''Em 10 anos, Brasil será a 5ª economia''

Mantega afirma que crise é página virada e País vai crescer entre 5% e 6% ao ano a partir de 2010

BBC, LONDRES, O Estadao de S.Paulo

11 de setembro de 2009 | 00h00

O ministro da Fazenda, Guido Mantega, estimou em entrevista concedida à BBC Brasil, que o País pode se firmar como a quinta ou sexta maior economia do mundo na próxima década. A previsão de Mantega parte da avaliação de que a crise global representou uma oportunidade de negócios ao Brasil, que teve a chance de "mostrar as suas virtudes" no contexto da recessão. "A crise foi importante para salientar as vantagens que o Brasil possui em relação a outros países", enfatizou o ministro, para quem a partir de 2010 o País pode registrar taxas de crescimento anuais entre 5% e 6%.
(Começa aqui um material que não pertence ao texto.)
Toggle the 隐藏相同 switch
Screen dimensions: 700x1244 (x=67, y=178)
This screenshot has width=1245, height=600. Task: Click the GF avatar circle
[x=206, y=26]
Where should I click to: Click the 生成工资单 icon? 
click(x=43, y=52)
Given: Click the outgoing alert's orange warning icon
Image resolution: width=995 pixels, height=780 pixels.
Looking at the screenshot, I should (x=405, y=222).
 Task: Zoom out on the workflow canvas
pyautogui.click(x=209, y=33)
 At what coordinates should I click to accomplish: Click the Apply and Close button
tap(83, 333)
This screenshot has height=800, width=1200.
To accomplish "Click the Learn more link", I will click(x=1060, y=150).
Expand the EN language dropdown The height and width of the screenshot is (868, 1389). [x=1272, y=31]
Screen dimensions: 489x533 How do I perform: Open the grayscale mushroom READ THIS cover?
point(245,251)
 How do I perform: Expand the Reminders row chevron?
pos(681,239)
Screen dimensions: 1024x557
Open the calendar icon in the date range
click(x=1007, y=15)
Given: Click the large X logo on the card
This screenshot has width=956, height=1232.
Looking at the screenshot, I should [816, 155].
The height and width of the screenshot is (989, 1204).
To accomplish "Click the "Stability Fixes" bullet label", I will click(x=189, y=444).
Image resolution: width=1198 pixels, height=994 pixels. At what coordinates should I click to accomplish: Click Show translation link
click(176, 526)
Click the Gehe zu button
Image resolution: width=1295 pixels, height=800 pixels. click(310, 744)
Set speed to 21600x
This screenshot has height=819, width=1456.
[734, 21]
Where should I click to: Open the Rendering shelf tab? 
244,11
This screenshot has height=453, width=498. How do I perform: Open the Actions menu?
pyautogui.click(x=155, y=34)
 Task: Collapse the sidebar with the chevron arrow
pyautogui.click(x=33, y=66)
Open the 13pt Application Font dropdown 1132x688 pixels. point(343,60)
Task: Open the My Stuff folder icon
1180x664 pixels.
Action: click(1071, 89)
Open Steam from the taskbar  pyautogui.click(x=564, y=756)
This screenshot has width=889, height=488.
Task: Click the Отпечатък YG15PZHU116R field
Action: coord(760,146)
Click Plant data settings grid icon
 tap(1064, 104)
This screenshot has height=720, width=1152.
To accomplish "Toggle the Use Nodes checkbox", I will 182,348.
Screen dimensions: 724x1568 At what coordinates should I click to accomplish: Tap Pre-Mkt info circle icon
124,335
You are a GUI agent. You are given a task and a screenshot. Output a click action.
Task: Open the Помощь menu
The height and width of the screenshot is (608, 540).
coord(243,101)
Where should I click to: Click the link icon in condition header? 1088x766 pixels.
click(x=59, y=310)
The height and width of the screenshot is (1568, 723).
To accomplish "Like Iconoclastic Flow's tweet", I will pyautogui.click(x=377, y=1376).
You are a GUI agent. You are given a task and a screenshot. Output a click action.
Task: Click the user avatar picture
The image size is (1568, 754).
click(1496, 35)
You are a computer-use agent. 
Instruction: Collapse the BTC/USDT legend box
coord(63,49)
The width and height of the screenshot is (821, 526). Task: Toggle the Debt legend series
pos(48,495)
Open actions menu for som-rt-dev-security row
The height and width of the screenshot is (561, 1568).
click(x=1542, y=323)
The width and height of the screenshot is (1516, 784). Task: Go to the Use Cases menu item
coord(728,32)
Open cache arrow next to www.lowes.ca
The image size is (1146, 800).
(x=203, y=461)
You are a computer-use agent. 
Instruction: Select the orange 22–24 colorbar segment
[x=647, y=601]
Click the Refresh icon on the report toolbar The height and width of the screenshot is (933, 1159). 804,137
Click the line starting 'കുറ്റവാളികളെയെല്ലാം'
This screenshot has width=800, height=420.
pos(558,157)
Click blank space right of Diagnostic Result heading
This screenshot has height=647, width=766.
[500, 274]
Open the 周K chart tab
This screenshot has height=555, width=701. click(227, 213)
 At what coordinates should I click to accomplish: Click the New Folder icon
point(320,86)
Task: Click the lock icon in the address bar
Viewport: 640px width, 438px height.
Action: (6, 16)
Na entrevista concedida em Londres no último fim de semana, ele salientou que o Brasil saiu prontamente da recessão por conta da adoção de medidas contracíclicas eficazes, como programas de estímulo à compra de automóveis e a redução da alíquota de impostos que favoreceram o consumo, como o IPI. "Uma diferença do Brasil para outros países é que fomos muito rápidos e ousados nas medidas que tomamos", ressaltou.

O ministro da Fazenda ainda rechaçou que o aumento dos gastos públicos no governo do presidente Luiz Inácio Lula da Silva tenha sido uma característica apenas nacional, amenizando o fato de que o País deve crescer 4,5% em 2010 para voltar a alcançar meta estipulada pelo governo. "As contas públicas em 2009 pioraram no mundo inteiro. Só que no Brasil pioraram menos do que pioraram no mundo. Mesmo em relação à Índia, à China, as contas brasileiras estão melhores", comparou. "Para o próximo ano, não há nenhum analista que não diga que o Brasil não vai crescer. De agosto a setembro, o Brasil já está crescendo a um ritmo de 4,5%, 5%", comentou.

O ministro ainda salientou que ao contrário do do pleito de 2002, quando Lula assumiu o seu primeiro mandato, as eleições não causarão instabilidade na economia do País, que atravessa um momento de transformação. "O destino do Brasil já está traçado, mesmo que haja mudança na administração, que não seja um candidato petista que ganhe a eleição", afirmou. "As principais diretrizes são conquistas do povo brasileiro. Se mudar, vai apanhar", disse Mantega.